Extração ilegal ameaça Serra do Curral, patrimônio natural de Belo Horizonte


O MG2 exibe esta semana uma série de reportagens sobre a Serra do Curral. Parque da Serra do Curral, em Belo Horizonte.
Breno Pataro / Acervo PBH / Divulgação
Na terceira reportagem especial do MG2 sobre as ameaças à Serra do Curral, símbolo de Belo Horizonte, um projeto de mineração preocupa moradores e ambientalistas. Um outro empreendimento virou alvo de investigação da Polícia Federal e do Ministério Público Estadual.

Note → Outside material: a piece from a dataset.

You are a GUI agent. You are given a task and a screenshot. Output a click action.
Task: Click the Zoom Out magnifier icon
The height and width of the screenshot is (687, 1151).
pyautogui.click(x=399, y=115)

Serra do Curral, na Grande BH, tenta se recuperar de anos de exploração de minério de ferro
Serra do Curral, símbolo de Belo Horizonte, é ameaçada pela mineração e ocupação irregular
Um pedaço da Serra foi devastado entre Sabará, Belo Horizonte e Raposos. Investigações da Polícia Federal mostram que o minério foi retirado sem licença da União.

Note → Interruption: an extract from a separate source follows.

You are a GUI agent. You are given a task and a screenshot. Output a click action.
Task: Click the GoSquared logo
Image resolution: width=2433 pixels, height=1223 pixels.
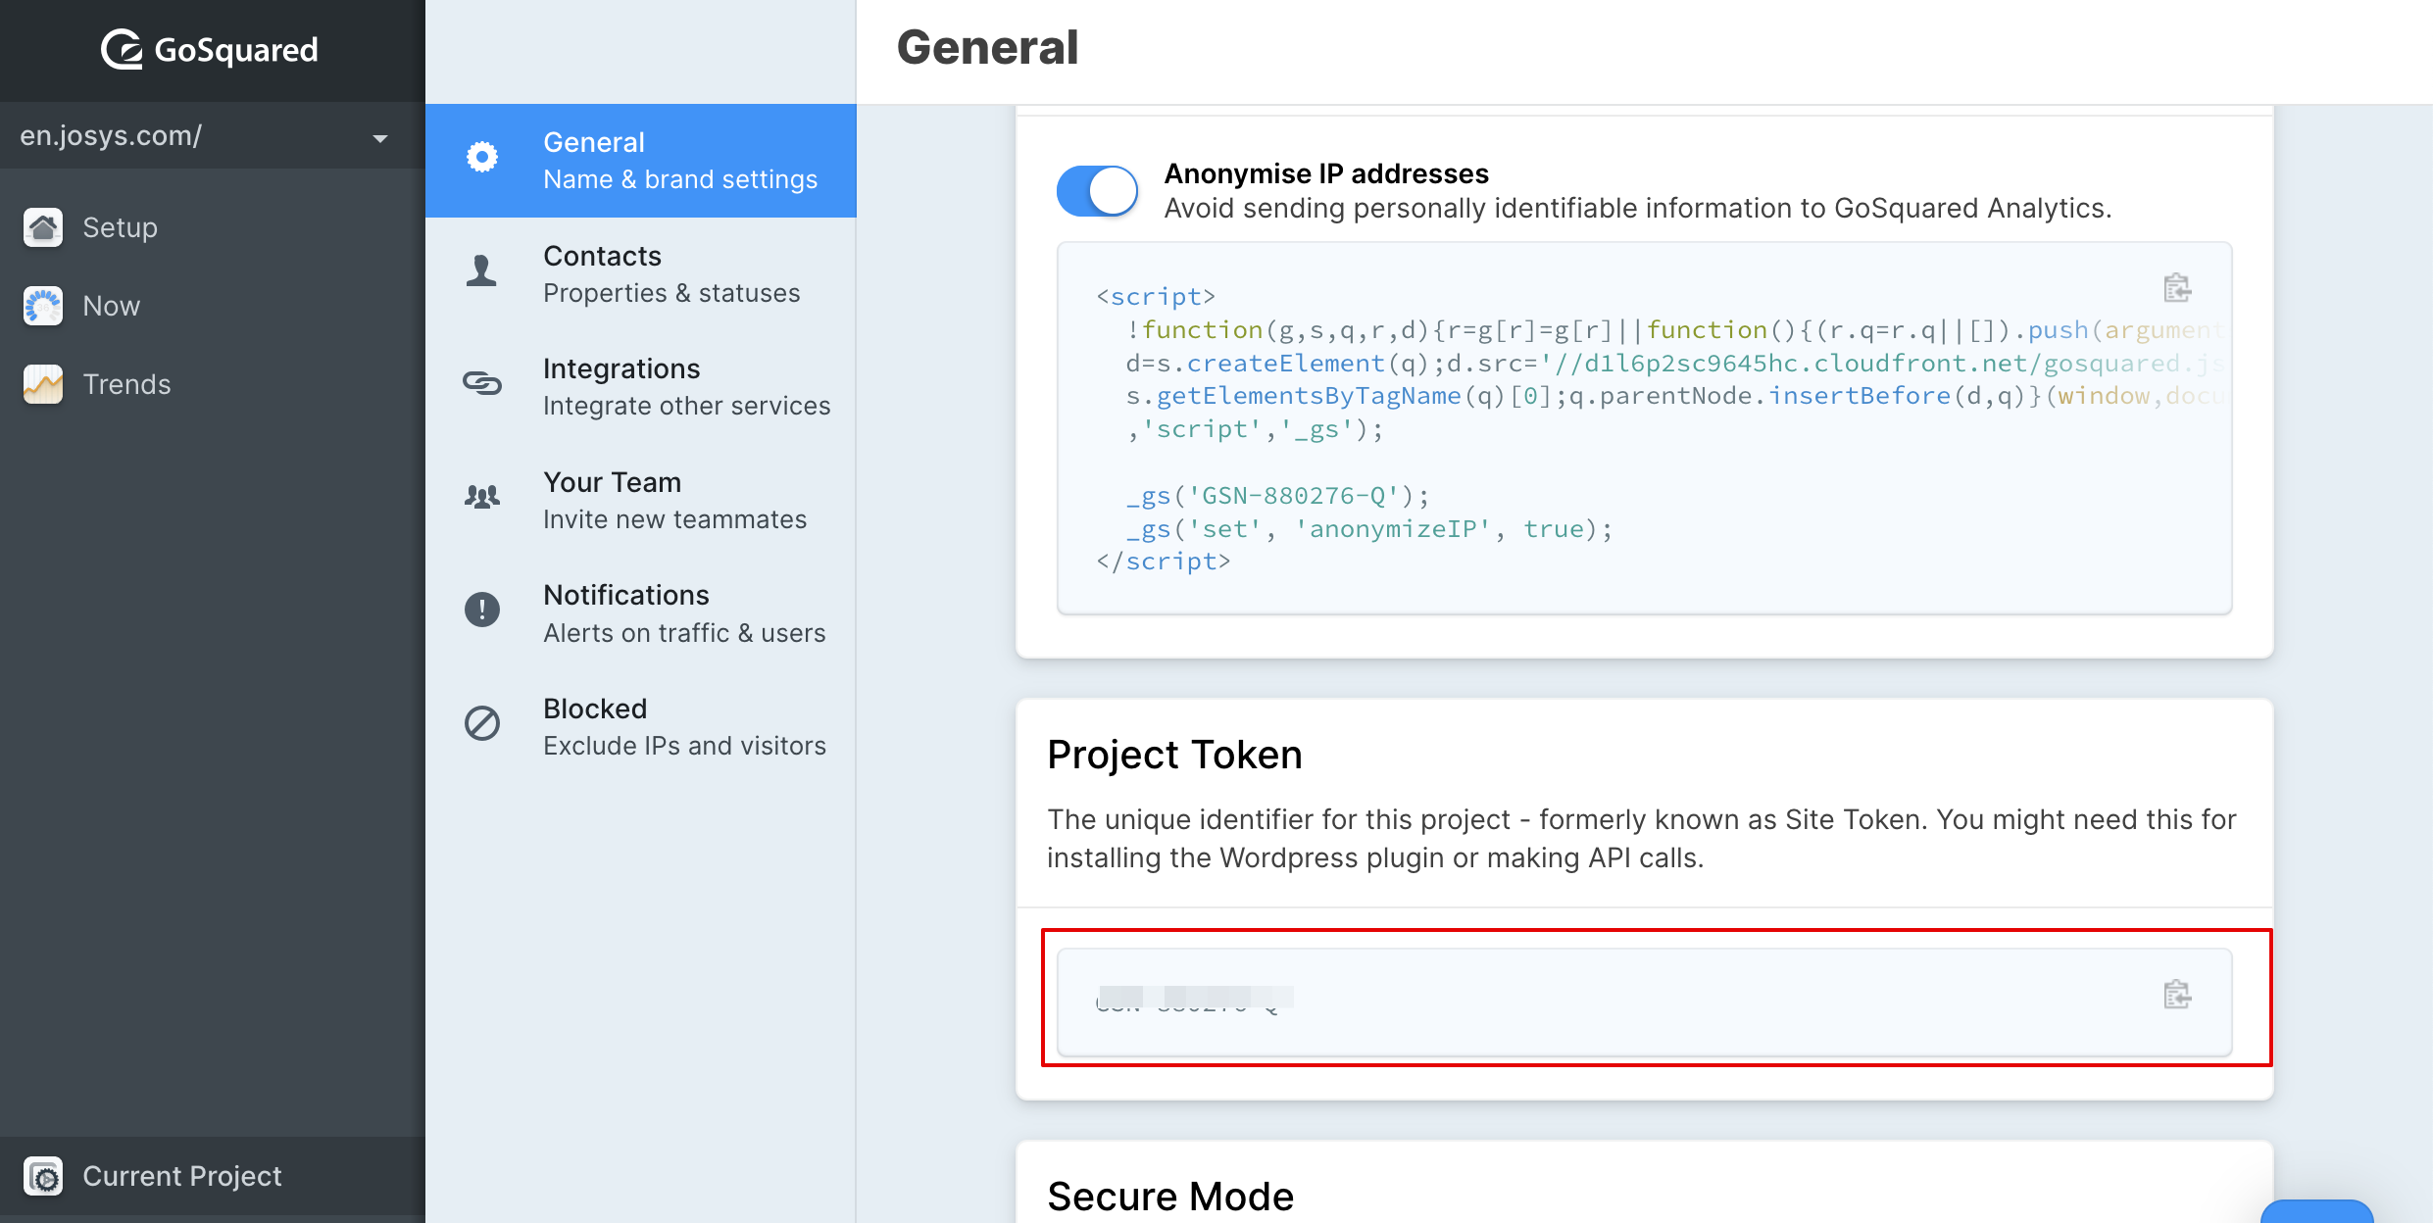pos(210,49)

Segundo o inquérito, a responsável foi a empresa Boa Vista, que mais tarde passou a se chamar Gute Sicht. Foram quase 300 mil toneladas de minério de ferro usurpados em três meses deste ano.
Mas a PF descobriu que outra mineradora estava por trás da exploração ilegal: a Fleurs Global.
Ela atua na região desde 2018 de maneira questionada por ambientalistas. Ela tem apenas termos de ajustamento de conduta (TAC) concedidos pela Secretaria de Estado de Meio Ambiente (Semad).
O primeiro TAC que autorizou a atividade da empresa foi assinado em julho de 2019, depois que a mineradora já tinha sido autuada ou multada nove vezes.
Uma outra investigação, do Ministério Público, também aponta extração ilegal de minério e ainda a contaminação do Rio das Velhas pela Fleurs.
A Justiça Federal chegou a determinar a suspensão das atividades da mineradora em outubro, mas a empresa já conseguiu uma decisão pra continuar beneficiando minério.
A Serra do Curral pode receber um novo projeto de mineração. Ele já está em processo de licenciamento. O Complexo Minerário Serra do Taquaril, da Tamisa, pode escavar tanto que a poeira pode chegar no centro de Belo Horizonte.
A Tamisa pretende explorar uma área que tem 1,250 hectares. O projeto prevê três cavas. Segundo o projeto, não há previsão de barragens e a quantidade de minério explorada cai de mais de meio bilhão de toneladas para 41 milhões de toneladas.
Mas ambientalistas ainda desconfiam do projeto.
A Tamisa informou que o estudo de impacto ambiental mostra que não há risco para o abastecimento e água. Ela disse ainda que o empreendimento não vai afetar o ar da cidade e que se houver alternativas tecnológicas, poderá iniciar um novo licenciamento da estaca zero.
A Semad informou que a mineradora apresentou projeto atualizado e que a proposta de compensação ambiental foi aprovada.
O Ibram informou que empreendimentos que mostrem compromisso com a mineração devem ser visto de forma positiva.
Sobre a Fleurs Global, a Semad informou que a TAC que permitia operação da empresa foi cancelado. A empresa Gute Sicht não se manifestou sobre o assunto.